Give back, exactly and with nothing else, the lines running from the one that contains "You are a computer-use" to the end of the entries below; do not include pictures.

%%

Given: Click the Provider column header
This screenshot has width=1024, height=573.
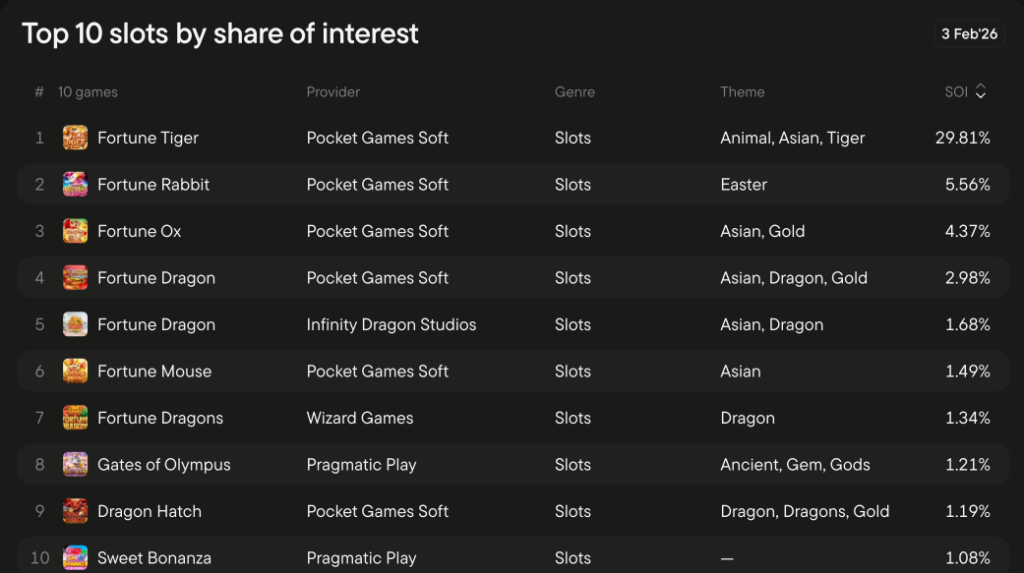Looking at the screenshot, I should 333,92.
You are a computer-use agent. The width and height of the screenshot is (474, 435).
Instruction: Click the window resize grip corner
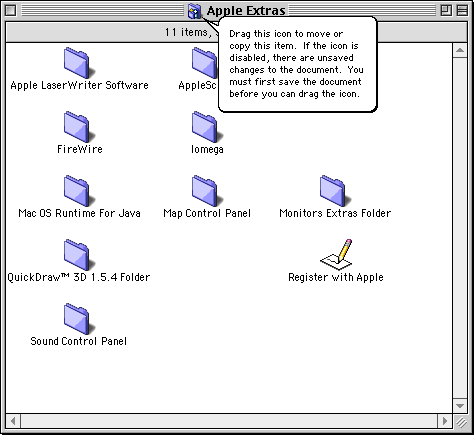pyautogui.click(x=460, y=421)
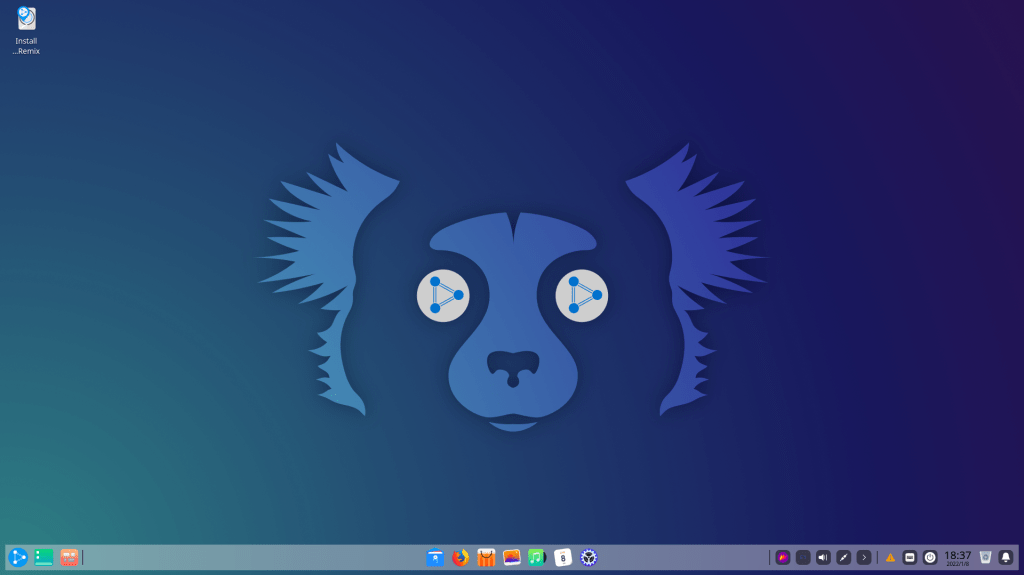Screen dimensions: 1024x575
Task: Click the green multitasking view icon
Action: point(44,557)
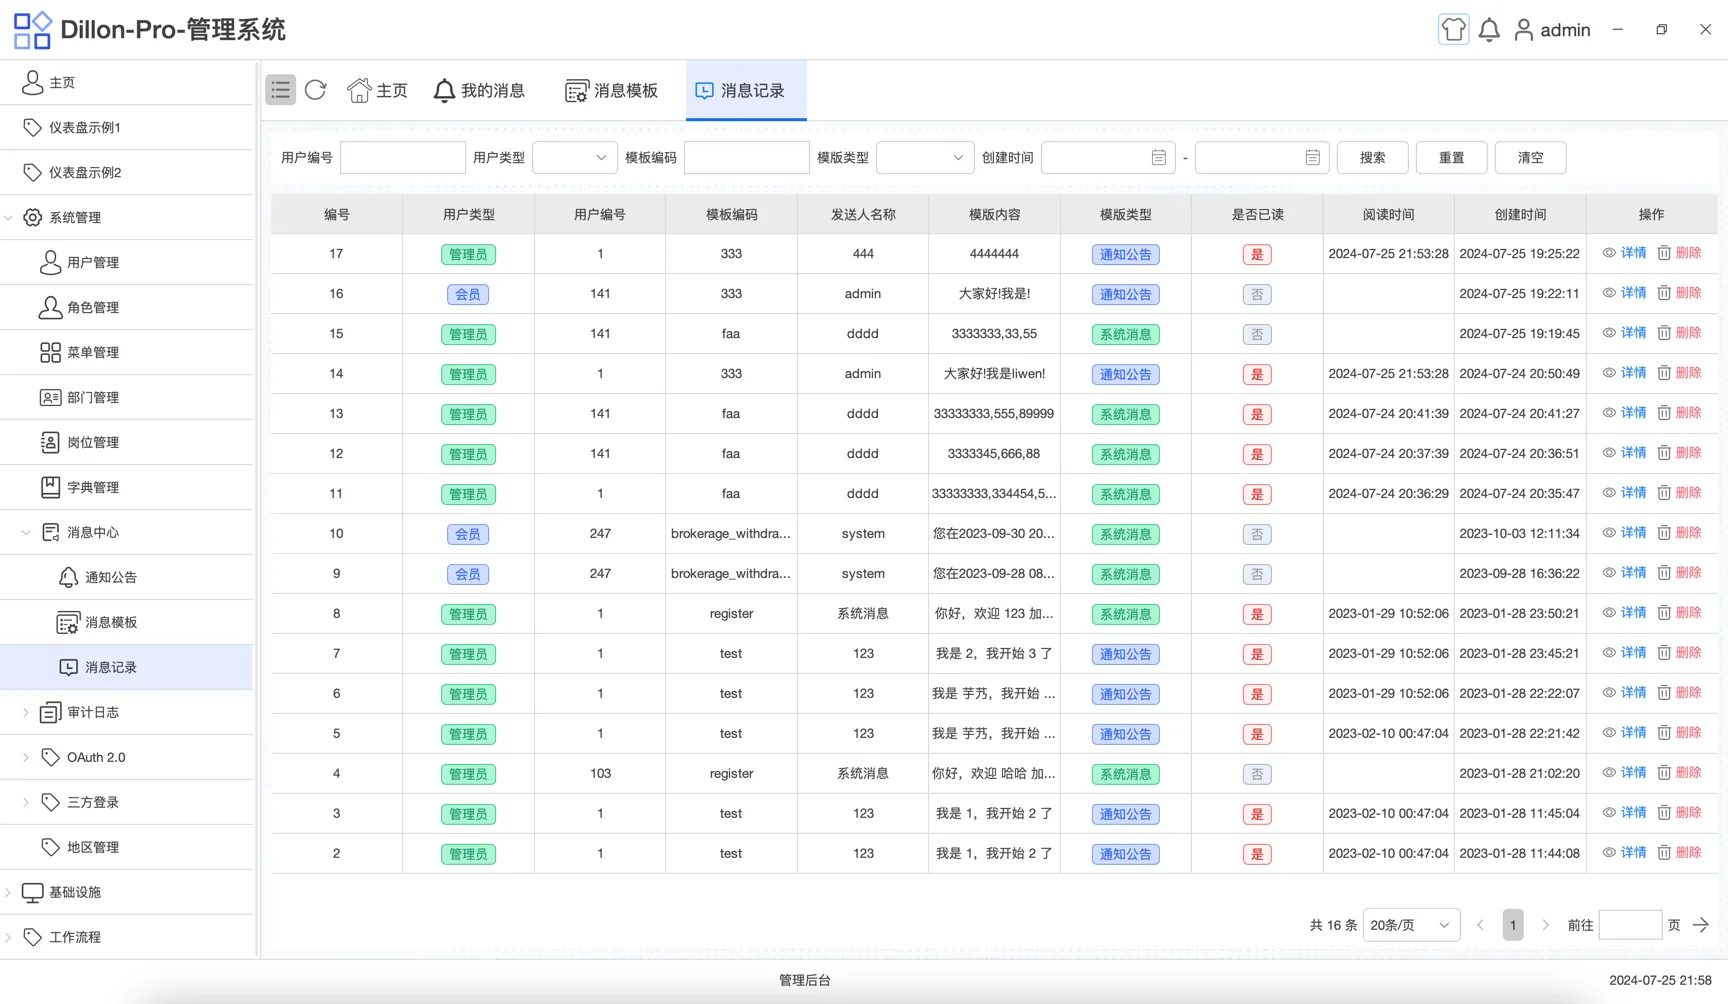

%%

Finished exercise ::
You are a computer-use agent. The width and height of the screenshot is (474, 435).
Instruction: Click the window resize grip corner
pyautogui.click(x=460, y=421)
Screen dimensions: 1024x575
Task: Click the green multitasking view icon
Action: point(44,557)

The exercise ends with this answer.